Sharing its release, the statistics ministry said, "Real GDP or GDP at Constant (2011-12) Prices in the year 2022-23 is estimated to attain a level of Rs 160.06 lakh crore, as against the First Revised Estimates of GDP for the year 2021-22 of Rs 149.26 lakh crore. The growth in real GDP during 2022-23 is estimated at 7.2 per cent as compared to 9.1 per cent in 2021-22," the statistics ministry said in a release.
The ministry also said that nominal GDP in the year 2022-23 "is estimated to attain a level of Rs 272.41 lakh crore, as against Rs 234.71 lakh crore in 2021-22, showing a growth rate of 16.1 per cent".
According to the data, the agricultural sector grew 10.3 per cent, while the mining sector recorded a growth of 16.3 per cent; the construction sector growth stood at 10.4 per cent.
Upasna Bhardwaj, chief economist at Kotak Mahindra Bank, told news agency Reuters that the sharp upside to GDP growth shows the resilience of the Indian economy despite the global slowdown.
"However, we remain watchful on the sustainability of the strength especially when much of the non-agricultural growth has been led by public investment while consumption remain tepid," Bhardwaj added.
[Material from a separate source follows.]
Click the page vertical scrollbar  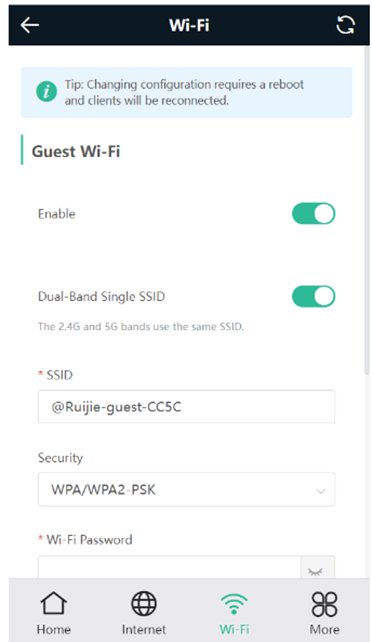(367, 210)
The government also released data on the growth of eight core sectors. The core sectors grew at 3.5 per cent in April 2023, slightly lower compared to 3.6 per cent in the previous month.
Meanwhile, India's fiscal deficit for the financial year ended March 31 touched Rs 17.3 lakh crore, nearly 99 per cent of the revised annual estimate, showed government data.
The government has met the targeted fiscal deficit of 6.4 per cent of the GDP, supported by higher tax revenue even as spending increased. This was achieved even as spending increased, said the statement issued by the government.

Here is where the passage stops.